Con Los Pies en la Tierra is the fourth album by the Cadiz duo. Containing twelve new songs, it went on sale on September 30, 2008. "Tu que quieres que yo le haga" was the first single, which appeared in 2008, and was certified Platinum by Promusicae for digital downloads and ringtone sales. It was followed by "tus miradas" in 2009".

In November 2023, after more than 20 years together, the duo announced that they were separating due to Lucas' health problems. Apparently the singer suffers from cardiovascular problems and although he has explained that “with the pill I am quite stable”, the doctor has recommended slowing down.

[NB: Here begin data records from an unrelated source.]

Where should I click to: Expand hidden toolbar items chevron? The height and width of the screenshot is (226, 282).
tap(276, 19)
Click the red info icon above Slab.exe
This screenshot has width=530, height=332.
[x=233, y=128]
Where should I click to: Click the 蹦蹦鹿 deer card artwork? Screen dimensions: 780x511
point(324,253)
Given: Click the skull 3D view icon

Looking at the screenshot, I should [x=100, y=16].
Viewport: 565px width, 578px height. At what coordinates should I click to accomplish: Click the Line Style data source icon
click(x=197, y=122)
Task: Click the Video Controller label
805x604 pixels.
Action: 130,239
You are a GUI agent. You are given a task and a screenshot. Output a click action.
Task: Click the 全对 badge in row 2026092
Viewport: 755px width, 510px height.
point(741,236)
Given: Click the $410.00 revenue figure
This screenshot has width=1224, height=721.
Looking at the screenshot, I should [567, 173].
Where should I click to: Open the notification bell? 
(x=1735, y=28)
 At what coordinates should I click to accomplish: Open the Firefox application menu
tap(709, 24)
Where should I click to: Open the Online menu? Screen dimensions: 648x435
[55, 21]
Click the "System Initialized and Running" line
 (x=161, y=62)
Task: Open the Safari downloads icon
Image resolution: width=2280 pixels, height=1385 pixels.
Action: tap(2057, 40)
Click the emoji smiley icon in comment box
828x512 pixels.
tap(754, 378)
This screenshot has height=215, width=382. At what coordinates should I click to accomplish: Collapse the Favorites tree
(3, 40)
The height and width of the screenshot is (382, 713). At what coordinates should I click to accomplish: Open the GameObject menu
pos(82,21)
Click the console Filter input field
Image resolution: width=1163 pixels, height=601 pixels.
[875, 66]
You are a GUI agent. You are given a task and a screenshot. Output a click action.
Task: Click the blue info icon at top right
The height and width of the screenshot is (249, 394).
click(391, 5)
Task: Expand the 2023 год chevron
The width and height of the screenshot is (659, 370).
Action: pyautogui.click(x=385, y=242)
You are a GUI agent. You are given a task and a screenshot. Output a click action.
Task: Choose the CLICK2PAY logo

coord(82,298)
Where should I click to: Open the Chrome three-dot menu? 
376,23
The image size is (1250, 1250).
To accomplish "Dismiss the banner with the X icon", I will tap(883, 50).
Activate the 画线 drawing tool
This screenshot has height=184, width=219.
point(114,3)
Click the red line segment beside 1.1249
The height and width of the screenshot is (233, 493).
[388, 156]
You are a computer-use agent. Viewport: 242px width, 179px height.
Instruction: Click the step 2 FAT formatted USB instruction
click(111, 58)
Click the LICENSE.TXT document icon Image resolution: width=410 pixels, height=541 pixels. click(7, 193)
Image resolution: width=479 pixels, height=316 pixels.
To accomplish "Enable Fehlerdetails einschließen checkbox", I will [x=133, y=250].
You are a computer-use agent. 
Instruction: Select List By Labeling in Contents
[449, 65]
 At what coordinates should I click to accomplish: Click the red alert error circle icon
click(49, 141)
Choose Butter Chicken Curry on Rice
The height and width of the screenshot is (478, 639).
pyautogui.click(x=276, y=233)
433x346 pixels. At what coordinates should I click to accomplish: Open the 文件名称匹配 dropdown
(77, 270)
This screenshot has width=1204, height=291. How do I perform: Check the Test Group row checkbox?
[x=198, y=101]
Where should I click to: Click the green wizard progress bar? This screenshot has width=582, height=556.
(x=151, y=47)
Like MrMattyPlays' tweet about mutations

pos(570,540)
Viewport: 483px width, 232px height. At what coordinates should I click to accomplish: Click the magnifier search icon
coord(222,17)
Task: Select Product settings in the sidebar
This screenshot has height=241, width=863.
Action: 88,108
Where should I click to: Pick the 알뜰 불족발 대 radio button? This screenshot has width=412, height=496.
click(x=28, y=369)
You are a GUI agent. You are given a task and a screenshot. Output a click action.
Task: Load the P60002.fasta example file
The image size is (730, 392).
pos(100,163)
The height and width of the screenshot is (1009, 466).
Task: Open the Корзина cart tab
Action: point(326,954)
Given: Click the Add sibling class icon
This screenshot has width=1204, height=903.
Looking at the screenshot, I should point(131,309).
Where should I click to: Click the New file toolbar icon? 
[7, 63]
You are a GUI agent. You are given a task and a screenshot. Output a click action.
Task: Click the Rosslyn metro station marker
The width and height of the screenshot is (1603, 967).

Their last concert was at the Palacio Vistalegre (Madrid) on October 10, 2025, and a day after this concert Andy confirmed, through a statement, the start of his solo career.

==Discography==
Albums:
- Andy & Lucas (2003)
- Andy & Lucas Ed. Especial (2003)
- En su salsa (2004)
- Desde mi barrio (2004) No. 2 SP
- ¿Qué no? ¡Anda que no! (2005) No. 25 SP
- Ganas de vivir (2007) No.1 SP
- Con los pies en la tierra (2008) No.1 SP
- Pido la palabra (2010) No.3 SP (Gold)
- El ritmo de las olas (2012) No.1 SP
- Mas de 10 (2014) No .2 SP
- Imparable (2016)
- Nueva Vida (2018)

Singles:
- 2003 "Son de amores" - No. 1 (Lista 40), No. 1 (Billboard)
- 2003 "Tanto la quería" - No. 1 (Lista 40)
- 2004 "Y en tu ventana" - No. 1 (Lista 40)
- 2004 "Hasta los huesos" - No. 6 (Lista 40)
- 2004 "Mírame a la cara" - No. 23 (Lista 40)
- 2004 "Como caído del cielo" - No. 3 (Lista 40)
- 2005 "Quiero ser tu sueño" - No. 9 (Lista 40)
- 2005 "Yo lo que quiero" - No. 25 (Lista 40)
- 2005 "Mi barrio" - No. 21 (Lista 40)
- 2007 "Quiéreme" - No. 1 (Promusicae)
- 2007 "Quiero que sepas"
- 2007 "De qué me vale"
- 2008 "Tú que quieres que yo le haga" - No. 4 (Promusicae)
- 2008 "Tus miradas"
- 2010 "Aqui sigo yo" - No. 15 (Promusicae)
- 2011 "Pido la palabra" (feat. Diana Navarro)
- 2011 "Faldas"
- 2012 "El ritmo de las olas"
- 2013 "Echándote De Menos"
- 2014 "Silencio"
- 2014 "Si unas palabras bastan"
- 2015 "Besos"
- 2016 "El Último Beso"
- 2016 "Tú háblale"
- 2017 "Quiero la Playa"
- 2018 "Para Que Bailes Conmigo"
- 2018 "La Ultima Opportunidad"
- 2018 "Nueva Vida"

== Personal lives ==
Andy has a daughter and a son from two different relationships, while Lucas has a son. In both cases, the son is named after his father. Lucas's father, Pedrito González, was a professional footballer, spending most of his career at Celta Vigo.